Prologue
June 6, 1944. Portsmouth,
England. D-Day.
Awaiting orders, Jones leans on
his rifle and fidgets with his helmet strap. Something visceral, some
adamant thing, bides time, squeezes it, moment by moment.
The sergeant struts the line,
hands at his back like Patton. Although he appears as natty as yesterday and all the months before, today there’s something else about him. He spits perfectly.
“Load ‘em,” he barks. “Ammo and
water just ahead. Move, move, move.”
Up along the wharf, and
down along the wharf, and the next one and the next one and the next one too,
men load their rifles and smear their faces with lampblack. The placid
sea shimmers. Men line the docks in single files
that creep like cornered snakes afraid to move.
The English coast stirs in wee-hour preparation, the hushed unrest of something classified--but urgent. Despite the hour and months of drills, tonight there’s no drudgery. The troop transport assigned
for Jones looms ahead. One among thousands, it sits at anchor taking on
ordnance, camouflaged in nightshade, concealed from possible planes. Fumed with diesel and
the smell of grease, the night grows dense, uneasy.

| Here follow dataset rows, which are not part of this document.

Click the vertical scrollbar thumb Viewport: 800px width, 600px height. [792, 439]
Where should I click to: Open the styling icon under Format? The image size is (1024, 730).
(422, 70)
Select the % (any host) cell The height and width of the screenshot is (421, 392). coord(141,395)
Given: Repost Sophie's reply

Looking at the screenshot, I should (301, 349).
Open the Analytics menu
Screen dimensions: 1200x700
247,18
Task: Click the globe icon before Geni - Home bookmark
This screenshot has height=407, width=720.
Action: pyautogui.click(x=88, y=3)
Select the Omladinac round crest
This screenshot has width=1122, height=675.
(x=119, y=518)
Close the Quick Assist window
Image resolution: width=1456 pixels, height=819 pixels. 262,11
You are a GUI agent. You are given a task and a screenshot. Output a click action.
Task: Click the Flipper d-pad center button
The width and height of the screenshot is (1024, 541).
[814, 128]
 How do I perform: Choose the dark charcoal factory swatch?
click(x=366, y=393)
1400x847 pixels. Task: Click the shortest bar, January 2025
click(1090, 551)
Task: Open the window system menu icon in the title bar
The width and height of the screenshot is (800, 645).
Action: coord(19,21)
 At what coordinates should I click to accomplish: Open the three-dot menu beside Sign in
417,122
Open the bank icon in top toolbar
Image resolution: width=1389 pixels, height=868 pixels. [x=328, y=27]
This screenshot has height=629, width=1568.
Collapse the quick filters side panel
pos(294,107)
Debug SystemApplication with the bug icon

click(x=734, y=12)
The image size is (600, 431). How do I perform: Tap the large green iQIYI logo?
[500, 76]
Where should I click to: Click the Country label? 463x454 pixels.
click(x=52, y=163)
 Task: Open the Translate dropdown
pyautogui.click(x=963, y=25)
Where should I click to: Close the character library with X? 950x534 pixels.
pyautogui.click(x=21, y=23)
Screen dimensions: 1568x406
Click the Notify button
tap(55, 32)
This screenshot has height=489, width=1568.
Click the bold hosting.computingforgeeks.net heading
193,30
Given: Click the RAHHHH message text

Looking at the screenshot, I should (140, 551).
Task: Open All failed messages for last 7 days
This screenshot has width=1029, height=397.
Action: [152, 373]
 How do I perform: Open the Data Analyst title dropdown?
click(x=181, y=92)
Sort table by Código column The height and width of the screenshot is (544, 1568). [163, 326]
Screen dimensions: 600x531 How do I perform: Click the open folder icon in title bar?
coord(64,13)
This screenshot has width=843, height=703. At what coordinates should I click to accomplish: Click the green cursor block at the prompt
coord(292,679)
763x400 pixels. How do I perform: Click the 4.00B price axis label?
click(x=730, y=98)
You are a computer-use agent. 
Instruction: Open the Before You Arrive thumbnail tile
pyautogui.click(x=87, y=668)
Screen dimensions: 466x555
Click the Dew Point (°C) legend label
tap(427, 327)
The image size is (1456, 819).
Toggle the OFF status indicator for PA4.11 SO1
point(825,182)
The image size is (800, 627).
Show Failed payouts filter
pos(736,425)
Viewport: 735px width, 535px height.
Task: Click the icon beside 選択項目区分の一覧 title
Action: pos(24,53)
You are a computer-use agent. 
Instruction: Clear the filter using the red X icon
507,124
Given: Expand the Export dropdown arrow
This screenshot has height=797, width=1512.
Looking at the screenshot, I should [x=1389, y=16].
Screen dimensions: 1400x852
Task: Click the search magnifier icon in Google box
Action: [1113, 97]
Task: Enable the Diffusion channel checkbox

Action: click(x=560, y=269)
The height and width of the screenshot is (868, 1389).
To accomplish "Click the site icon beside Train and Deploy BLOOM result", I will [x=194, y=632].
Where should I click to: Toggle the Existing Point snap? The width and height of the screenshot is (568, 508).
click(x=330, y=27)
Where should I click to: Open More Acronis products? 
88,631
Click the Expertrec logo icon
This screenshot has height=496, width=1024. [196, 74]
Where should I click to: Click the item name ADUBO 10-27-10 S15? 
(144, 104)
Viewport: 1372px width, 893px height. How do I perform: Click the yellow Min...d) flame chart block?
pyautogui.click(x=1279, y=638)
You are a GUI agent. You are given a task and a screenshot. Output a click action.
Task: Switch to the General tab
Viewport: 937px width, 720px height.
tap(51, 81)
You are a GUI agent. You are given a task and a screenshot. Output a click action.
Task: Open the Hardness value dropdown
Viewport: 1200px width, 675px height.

From the darkness beyond, gulls
cry; they flash and flare above each ship. Jones longs for home. He aches for
Annie and his baby daughter, Emily, a child he may never know. He adjusts his backpack
and worries too, about his dog, Tuck, who’s missing hunts and growing old with
waiting. A farm boy from the heartland needs a pal, and for Jones, since he was
ten, it’s been Tuck.
Jones ambles ahead in loose
formation and gazes at this horde of strangers, these fathers, brothers,
husbands, sons, their uniforms crossed with shell belts, drooping with
grenades. Jones knows no Germans, has witnessed no slaughters, but, despite his
size--which has always made him peacemaker--he will kill. He’ll shatter those blond heads given the
chance, center cut. Jones can shoot.
Angst concealed in regimen,
Jones boards ship. Near midnight, gathered in pairs, in groups of five or six,
soldier men and boys trade banter to ease nerves and hide in machismo.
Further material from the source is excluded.